O Aeroporto Internacional do Rio de Janeiro, o Galeão, tem sido palco de experiências estressantes para passageiros que desembarcam. Ao deixar a área restrita, especialmente no setor de chegadas internacionais, viajantes enfrentam uma sequência de abordagens insistentes e, por vezes, intimidatórias. Ofertas de táxi, carros de aplicativo, limpeza de calçados, chips de celular, passeios e câmbio de moedas são feitas de maneira agressiva.


A situação se agrava fora da área controlada, onde passageiros são cercados por pessoas não identificadas, muitas vezes vestidas apenas com uma blusa amarela com a inscrição “táxi”. Mesmo após a recusa, os abordadores insistem, prometendo preços vantajosos e direcionando os passageiros para áreas paralelas de atuação, fora das plataformas oficiais e cooperativas credenciadas.
Estrangeiros e Cariocas na Mira
Turistas estrangeiros desavisados são alvos fáceis. Relatos indicam que abordadores se aproveitam da dificuldade de comunicação para direcionar os viajantes para serviços não oficiais. Em algumas situações, passageiros que recusaram ofertas ouviram insultos como “Seu babaca. Viadinho!”. Cariocas também relatam importunação, com a advogada Mariana Bogado descrevendo o local como um “corredor de assédio” e mencionando cobranças abusivas, como US$ 300 para ir de Copacabana.
Serviços e Conflitos no Terminal
Limpadores de tênis também geram incômodo, abordando passageiros de forma invasiva e, em alguns casos, iniciando a limpeza mesmo diante da recusa. Um turista americano relatou ter sido xingado com “Fuck you” após pedir para não ser interrompido.
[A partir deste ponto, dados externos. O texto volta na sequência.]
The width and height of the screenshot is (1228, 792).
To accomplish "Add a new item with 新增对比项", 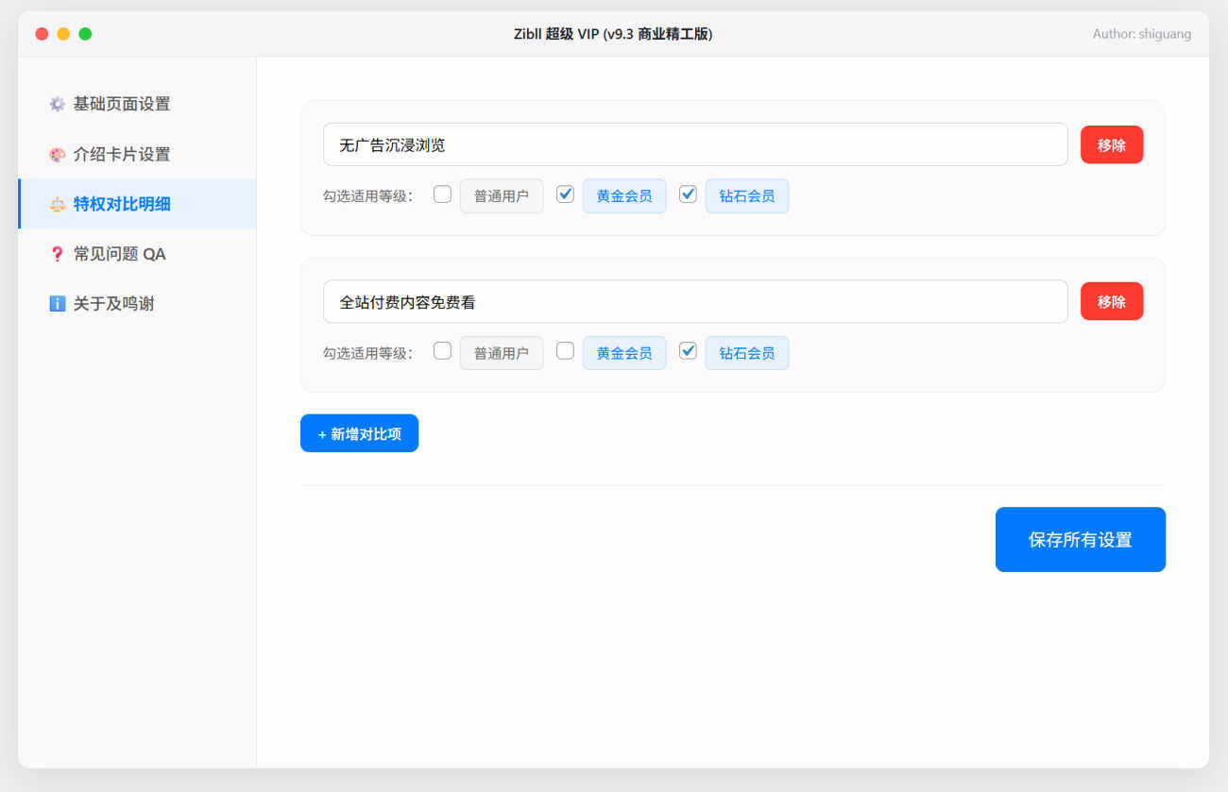I will (359, 434).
Além das importunações individuais, o clima de tensão inclui discussões acaloradas entre prestadores de serviço disputando clientes, com ameaças e quase agressões físicas.
Câmbio Ilegal e Falta de Fiscalização
A prática de câmbio ilegal de moedas por carregadores de bagagem é visível no saguão, com ofertas de taxas mais vantajosas que as casas de câmbio oficiais. Essas transações ocorrem em Pix e cédulas, desrespeitando normas do Banco Central que exigem identificação e retenção de IOF. A desordem e as ilegalidades ocorrem na presença de agentes da Polícia Militar, Guarda Municipal, Polícia Civil e Federal, além da segurança privada do aeroporto, que, segundo relatos, foca em infrações menores.
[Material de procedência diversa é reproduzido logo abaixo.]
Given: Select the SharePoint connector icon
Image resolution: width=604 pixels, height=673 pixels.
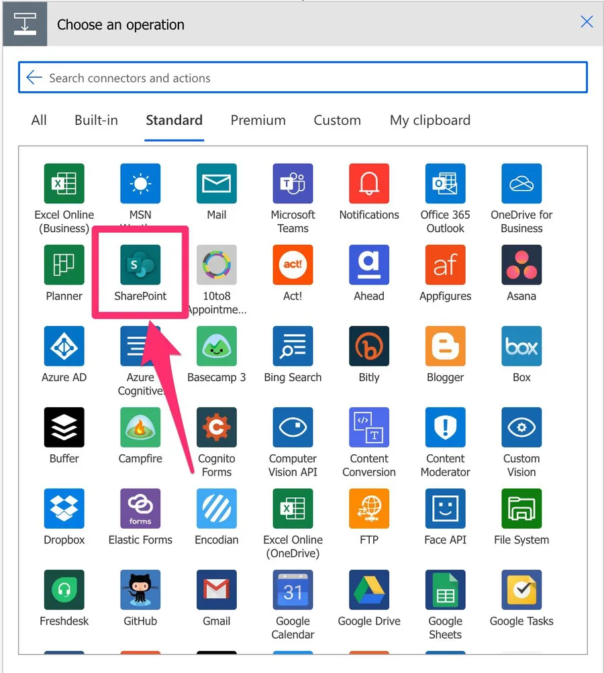Looking at the screenshot, I should point(140,265).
Impacto na Imagem do Rio e Respostas Institucionais
Entidades do setor de turismo alertam que o cenário prejudica a imagem do Rio de Janeiro como destino turístico. A RIOGaleão afirma atuar junto aos órgãos públicos para coibir as situações e busca soluções. A futura concessionária, Aena, informou que está planejando a transição. A Polícia Federal investiga o câmbio ilegal, e a Polícia Civil garante a apuração de práticas criminosas. A Secretaria municipal de Transportes (SMTR) ressalta ações para garantir o respeito e a segurança no atendimento de táxis e carros de aplicativo.